Over the past six years, I have made some bad decisions that have been very consequential to me and my livelihood. While I was initially angry with myself and even others for making the decisions that I made, I did not realize that I was only hurting myself and that I needed to let that go and forgive myself in the way that I had believed and acted towards myself and others.
A lot has happened in the past year or so. A few bad relapses, a big change in the way that I transport myself, my father having a severe illness and so on. There have been many times when I have become angry with myself and towards others for all that has happened even sometimes resentment and vindictive thoughts have appeared during that time. I eventually had to learn to let go of those thoughts and realize that it was then, and this is now that those thoughts and mistakes are learning experiences and I need to forgive myself for the way that I acted then because I was not in my best state of mind.
For autistic people can have a hard time letting go of things. But I am learning that there must be a point that letting go of the feelings that I am experiencing or the instances that I have acted heinously was not truly who I was, and I needed to be patient with myself and let things get back into where they needed to be. Living in the old ways that I was living in or having old thoughts that are useless was not doing anything for my mind and I had to learn to forgive myself for the way that I was thinking and acting because I was unwilling to give things a chance to see if they would work out for themselves.

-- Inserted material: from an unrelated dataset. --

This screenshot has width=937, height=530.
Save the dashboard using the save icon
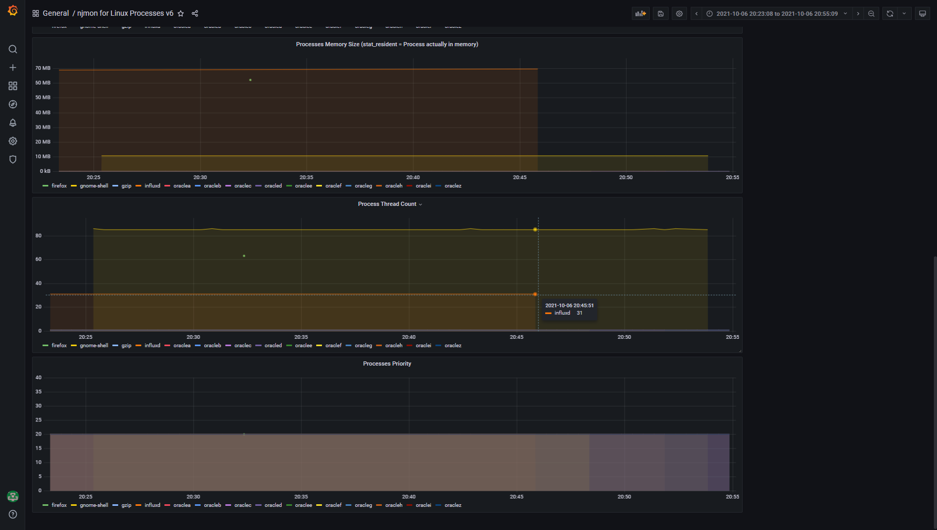pyautogui.click(x=661, y=14)
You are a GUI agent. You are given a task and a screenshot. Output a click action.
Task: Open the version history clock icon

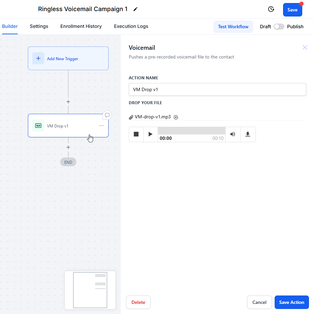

There are things in my life that have happened in the past year or there are things that are just going to be what they are and even if I had not initially seen their benefits and instead casting my doubts and feelings towards them because that was what I was led to believe, I had to give things a chance and let them work out for themselves and realize that I was better off with some things, which in turn made it easier for me to see the reason to forgive myself for the way that I was when I was either not myself or when things where introduced to me because I was unwilling to see what benefits they could provide.
Sometimes we must give things a chance and realize that we were not ourselves when we were acting a certain way or that things can be different than what we believe. Then at that point it can be easier to forgive ourselves for the way that we acted towards others when we were in disbelief towards our behaviors or new things working out. I know by forgiving myself for the way that I believed or acted towards myself, or others has improved my mental health greatly and I am a much better person because of it. Everything comes in time and while it has been some time for me to learn to forgive my past mistakes, I am in a much better position than I was even a few weeks ago because of doing so.